Goal of the exercise >> Only the lines that include "label" should be copied from the data below.

Available records >>
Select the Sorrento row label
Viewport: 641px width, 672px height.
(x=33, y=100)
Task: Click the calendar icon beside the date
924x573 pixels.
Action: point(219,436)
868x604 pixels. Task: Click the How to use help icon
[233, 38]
---
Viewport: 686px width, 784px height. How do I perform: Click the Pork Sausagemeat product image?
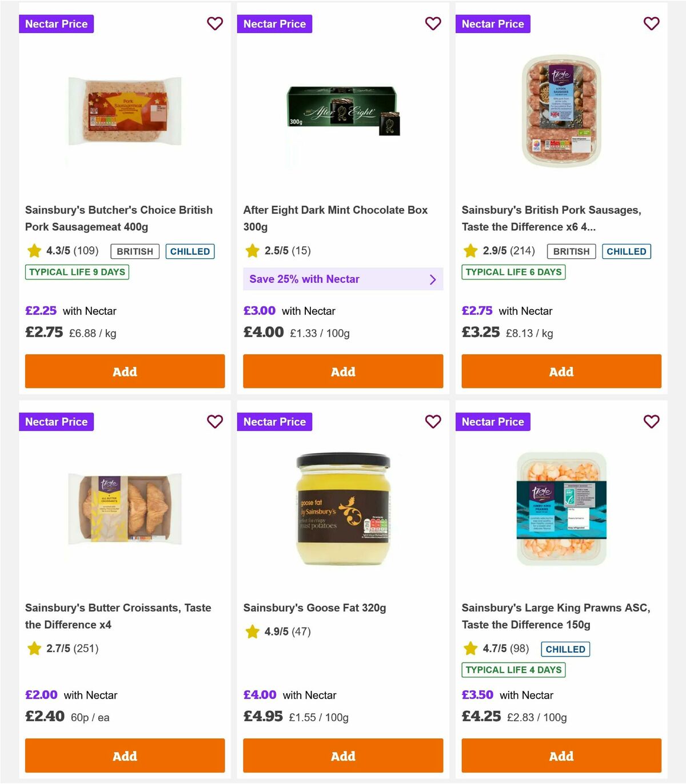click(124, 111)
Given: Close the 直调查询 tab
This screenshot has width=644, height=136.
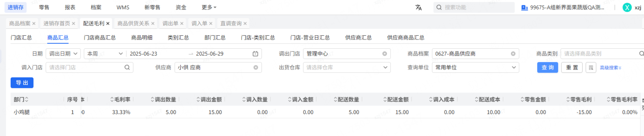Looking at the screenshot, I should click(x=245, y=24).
* * *
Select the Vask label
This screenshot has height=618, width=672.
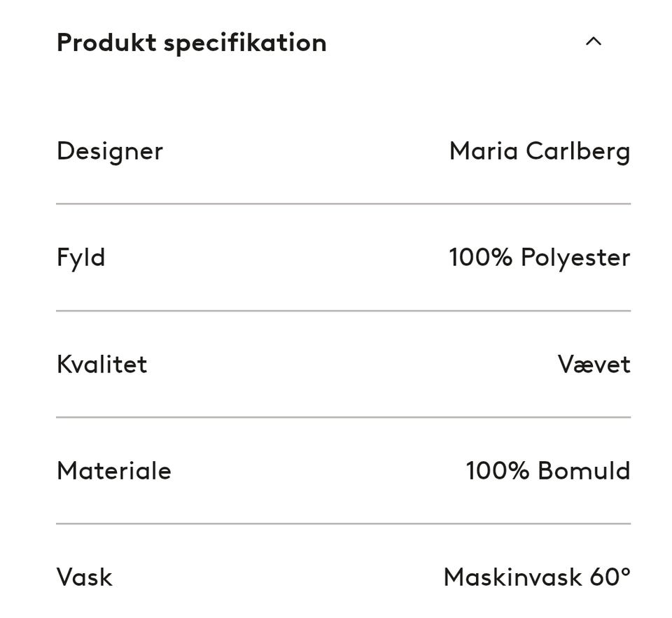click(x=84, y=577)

Answer area >>
Select the Sorrento row label
Select the Vask label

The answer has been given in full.